Canadians expect governments and ministers to act to the highest ethical standards. That is exactly what every minister of this government has done, and continues to do. The commissioner is the authoritative source for interpreting the act. She has issued a number of guidelines and information notices to assist public office-holders, which are available on her website. In short, when in doubt, she is the font of wisdom.
Another pillar of the federal ethics regime is the Lobbying Act. This act is based on the principle that it is legitimate and necessary for the government to communicate with interest groups. Canadians have the right to know who is involved in paid lobbying for the purpose of influencing the government’s decisions.
Under the act, all paid lobbyists are required to register with the Lobbying Commissioner before they can communicate with ministers, exempt staff, government officers and parliamentarians. That includes consultants working for law firms and lobbying companies, as well as employees of corporations, unions, industrial associations and interest groups.

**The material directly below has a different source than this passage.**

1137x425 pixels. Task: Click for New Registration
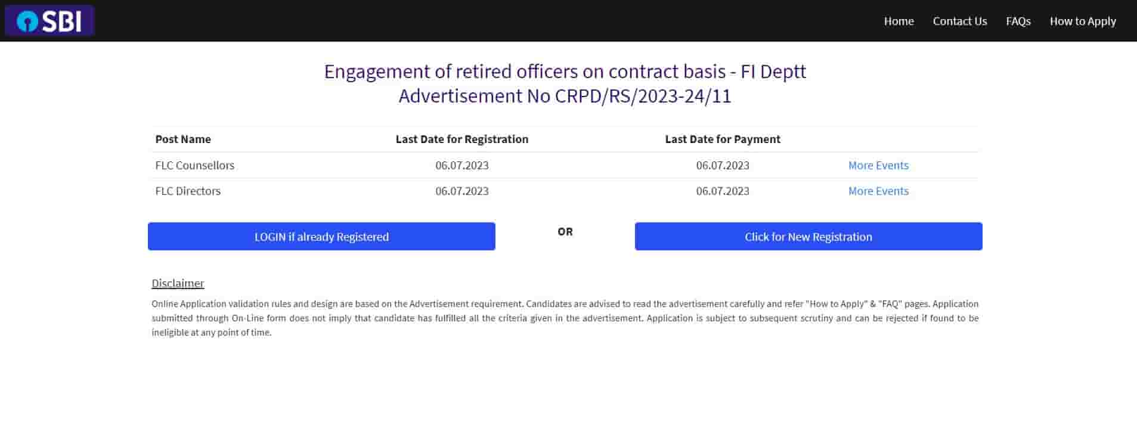click(808, 236)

Lobbyists are required to enter information about their clients, their lobbying activities and the departments and officers with whom they meet in a public data bank. They also have to make public the details of any meetings or telephone calls with government decision-makers, which includes ministers, exempt staff and even senior public servants. Any member of the public may consult the data bank online to obtain that information.

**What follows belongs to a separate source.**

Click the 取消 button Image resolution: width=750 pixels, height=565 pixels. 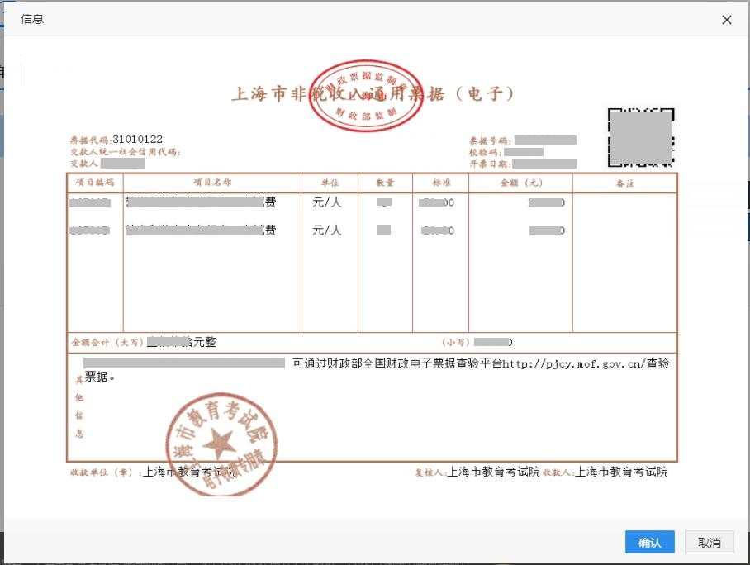point(709,542)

In addition, all lobbyists must respect the lobbyists' code of conduct issued by the Commissioner of Lobbying. Like the Conflict of Interest and Ethics Commissioner, the Commissioner of Lobbying is an independent officer who reports directly to Parliament, not the government. Under their code of conduct, lobbyists must act honestly and with integrity, and they must not do anything that places a designated public office holder in a conflict of interest.
The Ethics Commissioner has the power to investigate any alleged breaches of both the Lobbying Act and the lobbyists’ code of conduct. The commissioner must also report all violations to Parliament. If the commissioner believes that a violation has occurred, he can also refer the matter to the RCMP for criminal investigation and, where appropriate, prosecution.
The Lobbying Act ensures that senior government officials cannot leave their position and immediately begin lobbying their former government colleagues. It is prohibited for ministers, exempt staff, and senior officials to be a paid lobbyist of the federal government for a period of five years after they leave their position.
Taken together, the Conflict of Interest Act and the Lobbying Act represent one of the most rigorous statutory transparency and ethics regimes in the world. I am proud that our government has set the bar so high. Providing open and accountable government for Canadians is all about that.